Foes of pumps in Delta ready to get their say

Natalie Chandler of the brings us the following story:

Protesters of a $220 million pump project in the lower Mississippi Delta region, some of whom have fought the plan for decades, say they will continue voicing their dissatisfaction at a public hearing Thursday.

At the 7 p.m. meeting at the Mayersville Courthouse, written comments will be accepted until Jan. 22, along with opinions that will be used to determine whether the U.S. Army Corps of Engineers will move forward with the project designed to drain wetlands, farmland and forests.
In its final report, issued last week, corps officials said they have considered more than 4,000 public comments for the Yazoo Backwater Project. It would build a pump station to drain areas north of Vicksburg.

Corps officials said the plan would reduce flooding in a 100-year flood event by up to 4.5 feet, and Mississippi's congressional delegation has supported the plan.

But critics contend it would waste hundreds of thousands of taxpayer dollars and negatively impact the same amount of acres of wetlands.

Two wildlife refuges and a black bear habitat also would be harmed, they said. "We've been opposed to the project for the last 40 years, and we'll continue to oppose it," said Cathy Shropshire, executive director of the Mississippi Wildlife Federation. Corps officials have denied protesters' allegations the project would drain 200,000 acres of Mississippi Delta wetlands.

The pump station would not be turned on until 200,000 acres are flooded as part of the annual flood, and those acres would remain flooded during pump operation, they said.
The 40-year-old project has changed over the years because of the public's concern, they added.

The final plan "provides less flood control benefits but more environmental benefits," said Kent Parrish, the corps' senior project manager.

"We are offering to reforest all the lands below the one-year flood plain," he said.
Up to 55,600 acres could be reforested if landowners agree, Parrish said. To protect the environment, officials plan to buy 10,000 acres before the pump is operating, he said.
But critics have said the agency's plans would not fix enough of the areas that would be destroyed.

Environmental Protection Agency officials and the White House also have objected to the project.

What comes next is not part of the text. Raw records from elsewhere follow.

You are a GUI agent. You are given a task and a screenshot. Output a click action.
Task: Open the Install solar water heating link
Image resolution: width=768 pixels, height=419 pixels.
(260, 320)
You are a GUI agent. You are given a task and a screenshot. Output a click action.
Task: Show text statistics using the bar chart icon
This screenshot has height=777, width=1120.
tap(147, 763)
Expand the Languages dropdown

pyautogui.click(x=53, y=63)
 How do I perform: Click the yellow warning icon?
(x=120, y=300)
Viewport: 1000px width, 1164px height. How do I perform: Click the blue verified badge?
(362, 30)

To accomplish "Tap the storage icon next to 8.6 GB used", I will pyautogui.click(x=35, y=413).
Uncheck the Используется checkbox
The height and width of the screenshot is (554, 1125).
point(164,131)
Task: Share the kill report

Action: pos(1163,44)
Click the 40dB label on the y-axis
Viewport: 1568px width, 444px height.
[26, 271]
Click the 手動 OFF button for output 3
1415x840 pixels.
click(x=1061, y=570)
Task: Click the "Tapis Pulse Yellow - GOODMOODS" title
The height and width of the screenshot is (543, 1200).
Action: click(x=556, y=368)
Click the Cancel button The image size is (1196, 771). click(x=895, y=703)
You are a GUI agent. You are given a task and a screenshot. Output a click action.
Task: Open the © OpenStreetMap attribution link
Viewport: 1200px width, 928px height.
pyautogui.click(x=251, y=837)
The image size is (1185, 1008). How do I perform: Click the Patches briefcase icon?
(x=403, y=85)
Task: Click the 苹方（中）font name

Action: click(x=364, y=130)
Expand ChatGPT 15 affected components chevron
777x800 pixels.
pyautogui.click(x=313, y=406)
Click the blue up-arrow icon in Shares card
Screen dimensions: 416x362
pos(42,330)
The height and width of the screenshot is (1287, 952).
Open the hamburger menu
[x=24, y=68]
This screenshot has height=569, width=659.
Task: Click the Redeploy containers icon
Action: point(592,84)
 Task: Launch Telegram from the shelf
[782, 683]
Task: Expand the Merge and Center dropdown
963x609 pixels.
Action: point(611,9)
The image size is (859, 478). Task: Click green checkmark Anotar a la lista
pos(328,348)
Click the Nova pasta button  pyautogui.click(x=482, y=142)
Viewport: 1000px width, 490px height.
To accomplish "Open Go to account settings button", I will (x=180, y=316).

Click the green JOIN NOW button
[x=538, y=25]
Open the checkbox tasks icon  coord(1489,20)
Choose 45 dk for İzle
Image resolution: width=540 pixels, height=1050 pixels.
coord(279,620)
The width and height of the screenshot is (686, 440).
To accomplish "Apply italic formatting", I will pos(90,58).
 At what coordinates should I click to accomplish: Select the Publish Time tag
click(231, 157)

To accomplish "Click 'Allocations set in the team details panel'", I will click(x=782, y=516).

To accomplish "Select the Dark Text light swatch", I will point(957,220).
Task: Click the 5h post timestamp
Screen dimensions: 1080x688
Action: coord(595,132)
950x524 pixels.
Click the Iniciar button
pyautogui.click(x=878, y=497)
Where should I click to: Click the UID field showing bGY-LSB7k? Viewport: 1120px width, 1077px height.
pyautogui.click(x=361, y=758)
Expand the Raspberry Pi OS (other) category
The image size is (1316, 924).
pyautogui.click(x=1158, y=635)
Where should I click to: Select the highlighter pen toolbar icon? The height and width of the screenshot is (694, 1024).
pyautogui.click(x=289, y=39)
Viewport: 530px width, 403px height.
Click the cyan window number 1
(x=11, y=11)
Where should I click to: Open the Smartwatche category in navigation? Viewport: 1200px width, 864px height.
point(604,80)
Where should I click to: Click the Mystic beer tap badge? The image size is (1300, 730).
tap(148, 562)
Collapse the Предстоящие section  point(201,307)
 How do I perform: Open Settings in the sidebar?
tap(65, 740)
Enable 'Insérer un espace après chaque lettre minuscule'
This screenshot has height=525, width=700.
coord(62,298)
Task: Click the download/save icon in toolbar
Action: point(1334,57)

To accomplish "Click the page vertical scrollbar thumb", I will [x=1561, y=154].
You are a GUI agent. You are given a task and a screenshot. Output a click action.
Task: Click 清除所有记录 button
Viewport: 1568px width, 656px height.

The EPA said the pumps would harm the environment.

In a mass e-mail encouraging opposition to the plan, advocates with the Gulf Restoration Network called it "a boondoggle of the greatest magnitude."

"If approved, the Yazoo Pumps would be the world's largest pumping system and would cost federal taxpayers over $211 million," the e-mail said.

In a throwback to another era - and contrary to federal wetland policy - the pumps would be used to drain wetlands to allow more intensive agricultural production on floodplain lands."
A decision on the project isn't expected soon.

It could be "months or years" before officials decide whether to move forward, Parrish said.
The Associated Press contributed to this report.